Yes. Work is negative when the force acts opposite the direction of displacement. Friction often does negative work on a moving object.
What is the formula for lifting work?
For ideal lifting near a planet’s surface, the formula is W = mgh. This equals mass times gravitational acceleration times vertical height change.
Is work the same as energy?
Work is energy transferred by a force through displacement. Work and energy use the same units, such as joules.
Is work the same as power?
No. Work measures energy transferred, while power measures how quickly work is done. A common formula for power is P = W / t.
What unit is used for work?
The SI unit of work is the joule. One joule equals one newton-meter of work.
Does holding a heavy object count as work?
In the basic physics definition, holding an object still does zero mechanical work on the object because there is no displacement, even though your muscles may use energy internally.
Does this calculator include friction or efficiency?
No. This calculator uses ideal work formulas. It does not include friction, air resistance, heat loss, machine efficiency, deformation, or other real-world losses.

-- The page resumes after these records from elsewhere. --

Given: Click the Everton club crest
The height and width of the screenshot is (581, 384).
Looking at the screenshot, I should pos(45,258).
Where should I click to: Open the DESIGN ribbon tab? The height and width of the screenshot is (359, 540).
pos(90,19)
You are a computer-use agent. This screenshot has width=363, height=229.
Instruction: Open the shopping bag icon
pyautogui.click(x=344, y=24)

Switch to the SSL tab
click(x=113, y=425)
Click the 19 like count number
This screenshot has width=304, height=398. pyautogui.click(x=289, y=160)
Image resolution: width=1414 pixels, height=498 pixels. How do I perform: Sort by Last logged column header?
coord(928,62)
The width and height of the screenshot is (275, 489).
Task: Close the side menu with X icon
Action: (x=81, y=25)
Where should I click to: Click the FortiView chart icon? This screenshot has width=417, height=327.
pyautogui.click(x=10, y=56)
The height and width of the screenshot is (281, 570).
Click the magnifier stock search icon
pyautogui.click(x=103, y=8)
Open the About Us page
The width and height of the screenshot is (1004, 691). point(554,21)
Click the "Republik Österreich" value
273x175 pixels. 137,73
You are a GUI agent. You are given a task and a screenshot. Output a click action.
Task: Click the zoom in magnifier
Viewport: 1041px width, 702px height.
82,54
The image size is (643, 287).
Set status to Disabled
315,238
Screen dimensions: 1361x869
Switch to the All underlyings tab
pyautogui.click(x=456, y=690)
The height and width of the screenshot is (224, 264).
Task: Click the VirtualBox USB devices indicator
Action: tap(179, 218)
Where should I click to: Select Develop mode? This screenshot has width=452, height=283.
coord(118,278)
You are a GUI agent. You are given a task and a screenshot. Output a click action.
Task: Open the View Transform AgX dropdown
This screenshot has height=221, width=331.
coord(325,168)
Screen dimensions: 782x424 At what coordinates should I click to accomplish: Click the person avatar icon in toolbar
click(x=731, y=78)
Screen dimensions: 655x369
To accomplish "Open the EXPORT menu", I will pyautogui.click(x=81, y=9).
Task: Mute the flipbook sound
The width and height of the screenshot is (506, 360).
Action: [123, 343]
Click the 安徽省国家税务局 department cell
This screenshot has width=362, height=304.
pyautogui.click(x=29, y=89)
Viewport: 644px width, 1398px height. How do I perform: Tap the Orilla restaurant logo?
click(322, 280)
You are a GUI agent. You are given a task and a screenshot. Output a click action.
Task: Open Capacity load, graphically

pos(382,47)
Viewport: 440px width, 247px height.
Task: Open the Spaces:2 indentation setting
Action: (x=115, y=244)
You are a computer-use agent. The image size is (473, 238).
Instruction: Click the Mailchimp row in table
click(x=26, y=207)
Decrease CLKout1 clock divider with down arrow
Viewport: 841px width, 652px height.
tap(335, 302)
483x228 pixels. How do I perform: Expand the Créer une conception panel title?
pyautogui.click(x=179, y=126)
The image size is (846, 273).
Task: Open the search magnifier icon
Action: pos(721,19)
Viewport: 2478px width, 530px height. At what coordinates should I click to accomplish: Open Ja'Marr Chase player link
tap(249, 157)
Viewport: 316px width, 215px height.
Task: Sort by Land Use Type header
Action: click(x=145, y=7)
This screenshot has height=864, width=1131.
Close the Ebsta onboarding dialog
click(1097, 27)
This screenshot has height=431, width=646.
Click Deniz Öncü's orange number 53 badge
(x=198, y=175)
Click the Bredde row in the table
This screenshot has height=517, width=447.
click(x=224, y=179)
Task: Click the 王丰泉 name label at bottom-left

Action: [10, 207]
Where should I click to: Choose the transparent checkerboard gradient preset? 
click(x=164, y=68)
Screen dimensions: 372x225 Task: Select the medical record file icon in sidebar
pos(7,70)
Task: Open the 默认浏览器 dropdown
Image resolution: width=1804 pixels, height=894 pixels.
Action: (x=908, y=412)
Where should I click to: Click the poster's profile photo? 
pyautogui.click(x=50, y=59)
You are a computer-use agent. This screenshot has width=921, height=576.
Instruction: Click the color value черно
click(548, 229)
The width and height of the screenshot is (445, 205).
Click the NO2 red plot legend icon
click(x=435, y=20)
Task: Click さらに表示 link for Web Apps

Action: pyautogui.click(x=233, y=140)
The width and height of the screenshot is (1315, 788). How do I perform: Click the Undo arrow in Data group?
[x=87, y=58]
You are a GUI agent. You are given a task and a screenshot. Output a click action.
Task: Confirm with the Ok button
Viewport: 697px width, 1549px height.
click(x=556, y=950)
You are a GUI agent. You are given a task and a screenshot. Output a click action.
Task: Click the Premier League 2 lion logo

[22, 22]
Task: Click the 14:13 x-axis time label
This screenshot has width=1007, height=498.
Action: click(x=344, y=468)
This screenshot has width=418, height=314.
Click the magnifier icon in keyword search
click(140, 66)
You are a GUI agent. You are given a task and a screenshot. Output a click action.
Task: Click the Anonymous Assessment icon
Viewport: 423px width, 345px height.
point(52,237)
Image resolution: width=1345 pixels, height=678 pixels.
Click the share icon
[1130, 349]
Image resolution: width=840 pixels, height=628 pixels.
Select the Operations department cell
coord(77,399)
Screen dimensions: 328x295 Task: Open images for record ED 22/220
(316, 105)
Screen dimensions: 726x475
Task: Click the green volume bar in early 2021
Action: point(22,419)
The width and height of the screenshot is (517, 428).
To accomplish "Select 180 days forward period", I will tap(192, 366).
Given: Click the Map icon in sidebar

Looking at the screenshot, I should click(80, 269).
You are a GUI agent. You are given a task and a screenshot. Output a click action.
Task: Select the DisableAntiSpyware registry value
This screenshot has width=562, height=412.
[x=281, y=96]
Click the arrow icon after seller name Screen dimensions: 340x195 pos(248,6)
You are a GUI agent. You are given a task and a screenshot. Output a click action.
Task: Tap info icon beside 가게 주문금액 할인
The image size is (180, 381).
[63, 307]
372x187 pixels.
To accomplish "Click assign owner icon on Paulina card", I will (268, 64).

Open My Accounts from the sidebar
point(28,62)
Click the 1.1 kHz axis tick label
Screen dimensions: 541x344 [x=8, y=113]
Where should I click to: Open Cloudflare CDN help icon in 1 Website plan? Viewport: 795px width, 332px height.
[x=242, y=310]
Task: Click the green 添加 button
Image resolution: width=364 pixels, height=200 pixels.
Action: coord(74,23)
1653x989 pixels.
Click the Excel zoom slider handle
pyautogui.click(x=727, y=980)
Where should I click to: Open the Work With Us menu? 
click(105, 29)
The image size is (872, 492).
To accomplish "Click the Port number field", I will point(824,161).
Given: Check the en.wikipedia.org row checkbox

Disclaimer: This Work Calculator provides educational estimates of mechanical work using standard introductory physics formulas. Constant force mode uses W = Fd cosθ and assumes a constant force acting over a straight displacement at a fixed angle. Lift mode uses W = mgh and assumes a nearly constant gravitational acceleration over the height change. The result does not include variable forces, curved paths, friction losses, air resistance, heat, deformation, machine efficiency, pulley effects, or full system energy transfer. Work can be positive, zero, or negative depending on the angle between force and displacement or the chosen direction of motion. Use this calculator for homework, learning, and general energy comparisons, and use a full physics or engineering method for machinery, lifting systems, safety-critical loads, construction, biomechanics, or real-world force analysis.